Reaffirming Pakistan’s commitment to eliminate terrorism, Ambassador Lodhi pointed out that her country had been the principal victim of much terrorism, losing more than 60,000 lives.
Operation Zarb-i-Azb, deploying 200,000 of Pakistani security forces, had made remarkable progress in cleansing the country of terrorists and would conclude only when the objective has been accomplished, she told delegates.
A national plan was being executed that focused on countering and preventing terrorism, while promoting the rule of law, and social and economic empowerment of women and youth.
The international community had created numerous counter-terrorism structures and had invested billions of dollars but terrorism continued to morph into more dangerous forms, Ambassador Lodhi said. An important factor was an unwillingness to address conditions conducive to terrorists.

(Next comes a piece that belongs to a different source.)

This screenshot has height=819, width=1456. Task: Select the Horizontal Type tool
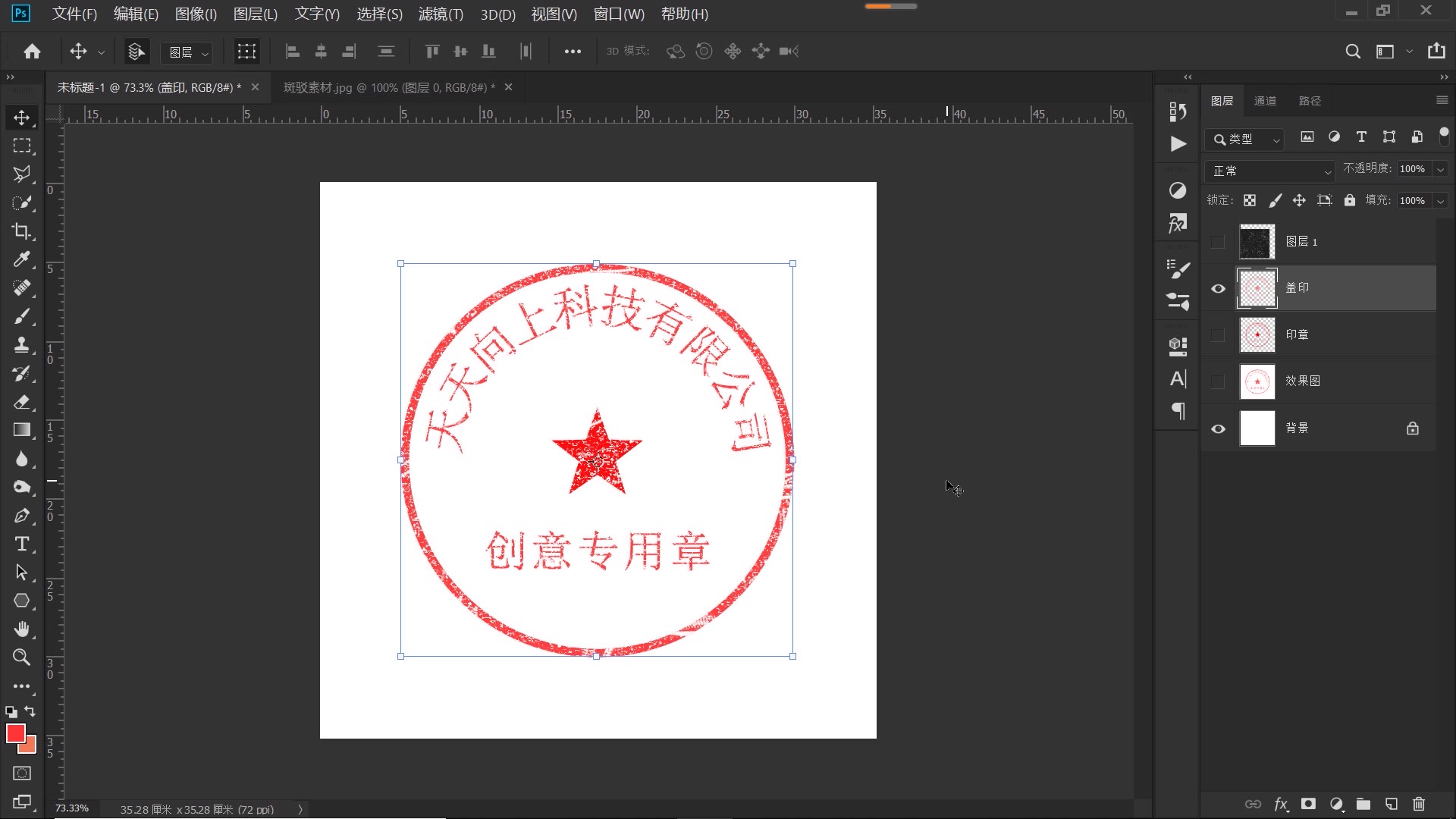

Pointing out some of the gaps in the international approach, the Pakistani envoy the emphasis on rule of law to prevent terrorism and violent extremism appeared to only prevail at the national level. But despite being obvious causative factors, the international community seems to lack the will to addressing foreign intervention, foreign occupation and the continued denial of the right to self-determination of people living under foreign occupation.
“Conflicts undermine development, break down governance, create a sense of injustice and fuel violence,” Ambassador Lodhi said. “Yet, in the context of preventing extremism, the international community has yet to address longstanding situations of conflict and injustice,” she said, citing the situation in Kashmir and Palestine.

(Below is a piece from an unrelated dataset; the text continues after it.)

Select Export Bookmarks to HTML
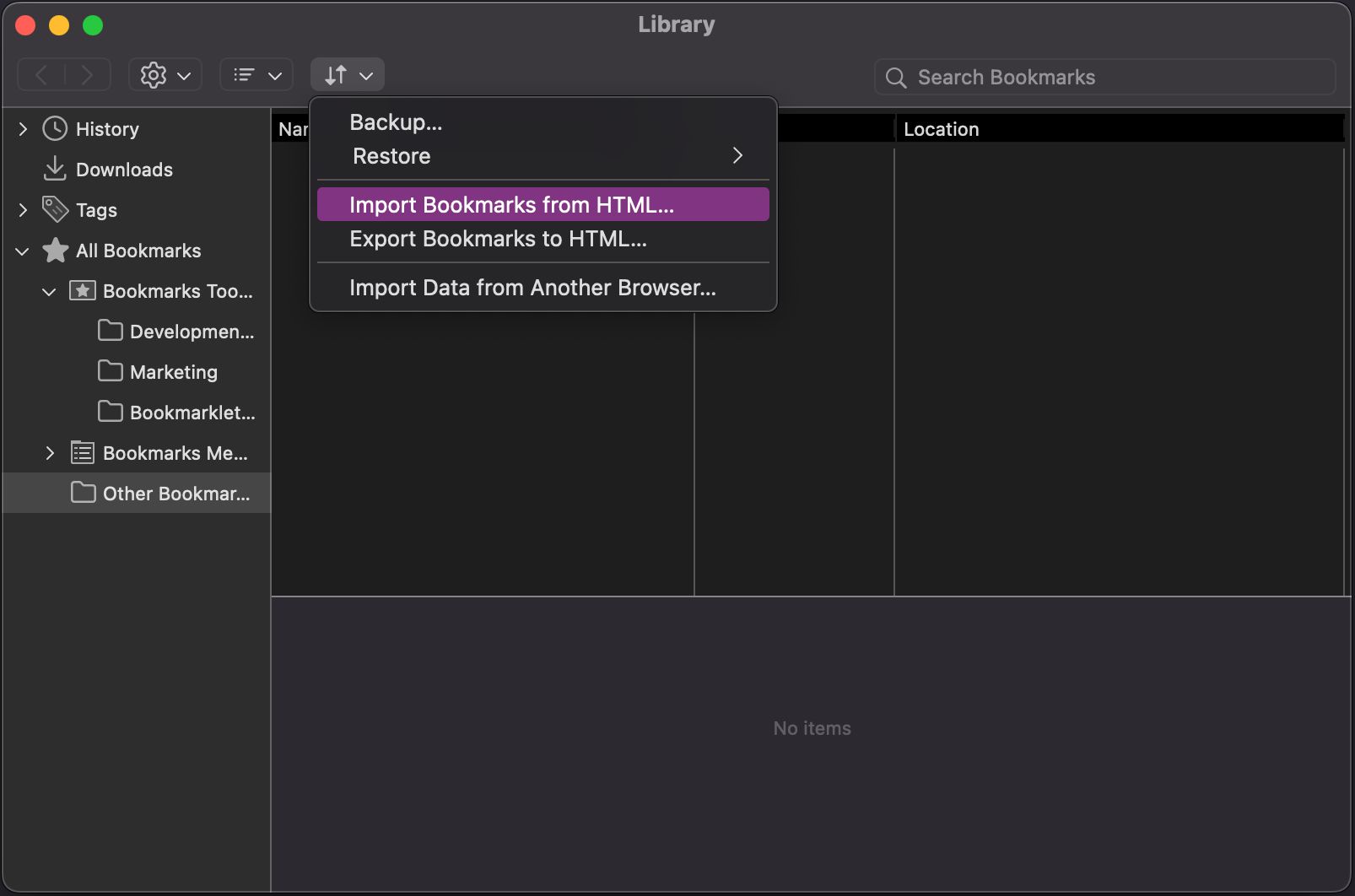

While there was consensus that terrorism cannot be associated with any religion, she said that extreme right political parties in the West were seeking to reap political dividends by fanning Islamophobia. “Why is no action taken against this deliberate hate mongering?”
Ambassador Lodhi stressed the need for addressing the root causes of terrorism as well as the now well-acknowledged drivers of radicalization that lie in economic and social marginalization and exclusion. “Without talking a holistic approach, we will be fighting symptoms and not the underlying causes of the disease itself.”